The study was a collaboration between the two departments: the team from the Department of Computer Science and Technology contributed expertise in machine learning and artificial intelligence for mobile and wearable data, while the team from the MRC Epidemiology Unit contributed knowledge of population health, cardiorespiratory fitness, and data from the Fenland Study, a long-running public health study in the East of England.
For six days, study participants wore wearable technology nonstop. The sensors collected 60 values every second, producing a massive amount of data that needed to be processed. Spathis explained that in order to compress this enormous amount of data and use it to provide an accurate prediction, the right models and algorithm pipelines have to be created. This prediction is difficult because we are attempting to predict a high-level outcome (fitness) from noisy low-level data (wearable sensors), which is a free-living characteristic of the data.
To filter and extract useful information from the unprocessed sensor data and forecast VO2max from it, the researchers employed an AI model known as a deep neural network. Beyond making predictions, the trained models can be utilized to identify subpopulations that especially require fitness-related intervention.
The Fenland Study’s baseline data from 11,059 participants were compared to follow-up data collected from a subset of 2,675 of the original participants seven years later. To verify the correctness of the algorithm, the third group of 181 UK Biobank Validation Study participants undertook lab-based VO2 max testing. Both at the baseline (82% agreement) and follow-up testing (72% agreement), the machine learning model and the measured VO2 max scores had an excellent agreement.
Dr. Ignacio Perez-Pozuelo, the study’s co-lead author, said, “This study is a fantastic instance of how we can draw on expertise spanning epidemiology, public health, machine learning, and signal processing.”
According to the researchers, their findings show how wearables may precisely assess fitness, but greater transparency is required if results from commercially accessible wearables are to be believed.
Although many fitness trackers and smartwatches do, in theory, measure VO2max, Brage noted that it is exceedingly challenging to determine whether or not these claims are real. People may find it challenging to tell whether their fitness has genuinely increased or whether it has simply been calculated by a new algorithm because the models aren’t frequently disclosed and the algorithms are subject to frequent change.
“Everything on your smartwatch related to health and fitness is an estimate,” said Spathis. “We’re transparent about our modelling and we did it at scale.
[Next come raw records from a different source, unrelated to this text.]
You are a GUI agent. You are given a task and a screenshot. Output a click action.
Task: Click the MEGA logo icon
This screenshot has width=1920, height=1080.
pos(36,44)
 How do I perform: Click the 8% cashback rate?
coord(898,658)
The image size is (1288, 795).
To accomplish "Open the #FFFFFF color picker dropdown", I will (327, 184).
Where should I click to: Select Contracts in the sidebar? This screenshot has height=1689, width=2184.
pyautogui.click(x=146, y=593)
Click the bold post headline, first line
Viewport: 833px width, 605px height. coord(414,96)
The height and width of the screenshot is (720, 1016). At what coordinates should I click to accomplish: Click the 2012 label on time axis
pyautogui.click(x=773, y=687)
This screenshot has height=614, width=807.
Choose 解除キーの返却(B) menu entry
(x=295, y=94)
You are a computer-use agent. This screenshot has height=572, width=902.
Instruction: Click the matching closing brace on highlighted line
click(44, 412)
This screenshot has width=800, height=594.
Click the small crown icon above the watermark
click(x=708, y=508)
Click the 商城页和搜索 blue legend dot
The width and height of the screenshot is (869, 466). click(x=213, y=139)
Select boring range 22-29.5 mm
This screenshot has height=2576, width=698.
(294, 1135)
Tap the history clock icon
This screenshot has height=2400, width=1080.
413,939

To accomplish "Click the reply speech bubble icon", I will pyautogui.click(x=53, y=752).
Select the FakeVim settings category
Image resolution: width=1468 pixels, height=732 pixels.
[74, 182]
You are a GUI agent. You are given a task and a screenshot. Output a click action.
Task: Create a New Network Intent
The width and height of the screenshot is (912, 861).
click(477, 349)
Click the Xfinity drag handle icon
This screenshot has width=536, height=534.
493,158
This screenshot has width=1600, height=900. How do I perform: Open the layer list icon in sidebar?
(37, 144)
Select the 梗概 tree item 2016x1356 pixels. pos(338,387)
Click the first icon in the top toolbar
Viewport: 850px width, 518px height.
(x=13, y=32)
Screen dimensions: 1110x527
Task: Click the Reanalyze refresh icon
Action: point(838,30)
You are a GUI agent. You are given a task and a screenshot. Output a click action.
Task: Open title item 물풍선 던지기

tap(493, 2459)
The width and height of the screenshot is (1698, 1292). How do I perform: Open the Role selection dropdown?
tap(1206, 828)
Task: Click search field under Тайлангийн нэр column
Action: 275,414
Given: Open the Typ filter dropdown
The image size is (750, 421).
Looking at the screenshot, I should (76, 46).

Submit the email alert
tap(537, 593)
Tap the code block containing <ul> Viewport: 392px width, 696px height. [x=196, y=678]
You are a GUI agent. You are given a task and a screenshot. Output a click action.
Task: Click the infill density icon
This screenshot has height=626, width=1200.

We show that we can achieve better results with the combination of noisy data and traditional biomarkers. Also, all our algorithms and models are open-sourced and everyone can use them.”
The wearables we use every day can be just as effective, if they have the right algorithm behind them, according to senior author Professor Cecilia Mascolo from the Department of Computer Science and Technology. “We’ve shown that you don’t need an expensive test in a lab to get a real measurement of fitness,” she said. Cardio-fitness is a crucial health indicator, but up until now, we had the tools to do it on a large scale. We can move past less reliable health proxies like the Body Mass Index (BMI) thanks to these discoveries, which may have important consequences for public health strategies.
Jesus College in Cambridge and the Engineering and Physical Sciences Research Council (EPSRC), a division of UK Research and Innovation, both contributed to the research’s funding (UKRI). A fellow at Cambridge’s Jesus College is Cecilia Mascolo.